This post is the second of a few explaining how I set up my home lab setup to run a Kubernetes cluster on a Proxmox hypervisor using Infrastructure-as-code tools like Terraform and Puppet.

Last past (Part 1) we covered the hardware and manually setup Proxmox and a Centos cloud-init template that we’ll be using in this post to provision our required nodes with Terraform. In the next part we’ll expand on this by using Puppet Bolt to drive the Terraform process

Terraform

Terraform, an open source product by HashiCorp, lets us define and provision our desired infrastructure as code. It nicely integrates with a large range of providers either officially supported or extended by the community, allowing you to generally define infrastructure logic that could be used to setup resources across various cloud providers (AWS, Azure, GCP etc).

In our case we will be using a community provider to integrate with Proxmox, meaning the Terraform logic defined will not easily re-usable unless using Proxmox again. However, if for some reason my homelab server stopped working, all I’d need to rebuild it is setup another piece of hardware, are per the last part, and re-run these scripts to setup the whole environment exactly as before.

Install Terraform

Terraform is available as a binary file. To make it usable you just need to download it and place it in your system’s PATH. Refer to the Terraform downloads page for the appropriate one, but if you’re following along from the Proxmox node (Debian 10), it is as follows.

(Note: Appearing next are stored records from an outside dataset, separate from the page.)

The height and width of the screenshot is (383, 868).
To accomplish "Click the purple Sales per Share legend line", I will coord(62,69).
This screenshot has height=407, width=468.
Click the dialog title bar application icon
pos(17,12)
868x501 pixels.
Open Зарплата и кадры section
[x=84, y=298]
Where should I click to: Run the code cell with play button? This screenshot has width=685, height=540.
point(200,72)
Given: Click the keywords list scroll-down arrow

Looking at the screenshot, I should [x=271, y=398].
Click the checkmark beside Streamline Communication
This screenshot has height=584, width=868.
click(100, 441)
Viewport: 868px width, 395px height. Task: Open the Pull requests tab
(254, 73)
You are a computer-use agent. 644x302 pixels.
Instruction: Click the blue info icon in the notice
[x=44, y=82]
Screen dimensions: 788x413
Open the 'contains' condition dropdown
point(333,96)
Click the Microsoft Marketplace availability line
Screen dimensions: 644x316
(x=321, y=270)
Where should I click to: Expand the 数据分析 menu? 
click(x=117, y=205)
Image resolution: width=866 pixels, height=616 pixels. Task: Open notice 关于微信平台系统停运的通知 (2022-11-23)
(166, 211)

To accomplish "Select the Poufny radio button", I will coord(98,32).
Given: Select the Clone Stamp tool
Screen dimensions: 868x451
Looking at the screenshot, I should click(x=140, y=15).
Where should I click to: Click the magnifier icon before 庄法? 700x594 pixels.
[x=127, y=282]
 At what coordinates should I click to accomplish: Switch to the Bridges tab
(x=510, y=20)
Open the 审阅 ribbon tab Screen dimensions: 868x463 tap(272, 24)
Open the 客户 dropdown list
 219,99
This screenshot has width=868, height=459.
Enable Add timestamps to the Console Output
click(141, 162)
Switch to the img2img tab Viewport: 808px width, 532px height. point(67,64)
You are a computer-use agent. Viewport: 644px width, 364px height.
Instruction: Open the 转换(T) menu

wget https://releases.hashicorp.com/terraform/0.12.24/terraform_0.12.24_linux_amd64.zip
unzip terraform_0.12.24_linux_amd64.zip && rm terraform_0.12.24_linux_amd64.zip
mv terraform /usr/local/bin/
terraform --version

Install Proxmox Terraform Provider

As hinted at earlier, there isn’t an official way to manage Proxmox with Terraform, but since Terraform is extensible we can use a community-supported Terraform Provider already created and shared by the company Telmate on Github here.

Following their instructions here, we first we need to install Go which has a similar setup process to Terraform (not surprising since if you haven’t guessed by now, Terraform is written in Go)

wget https://dl.google.com/go/go1.14.2.linux-amd64.tar.gz
tar -C /usr/local -xzf go1.14.2.linux-amd64.tar.gz && rm go1.14.2.linux-amd64.tar.gz
export PATH=$PATH:/usr/local/go/bin # Also modify PATH in ~/.profile or /etc/profile
go --version

Next we can actually setup the Provider by cloning the community repo and creating the relevant binary that Terraform can use.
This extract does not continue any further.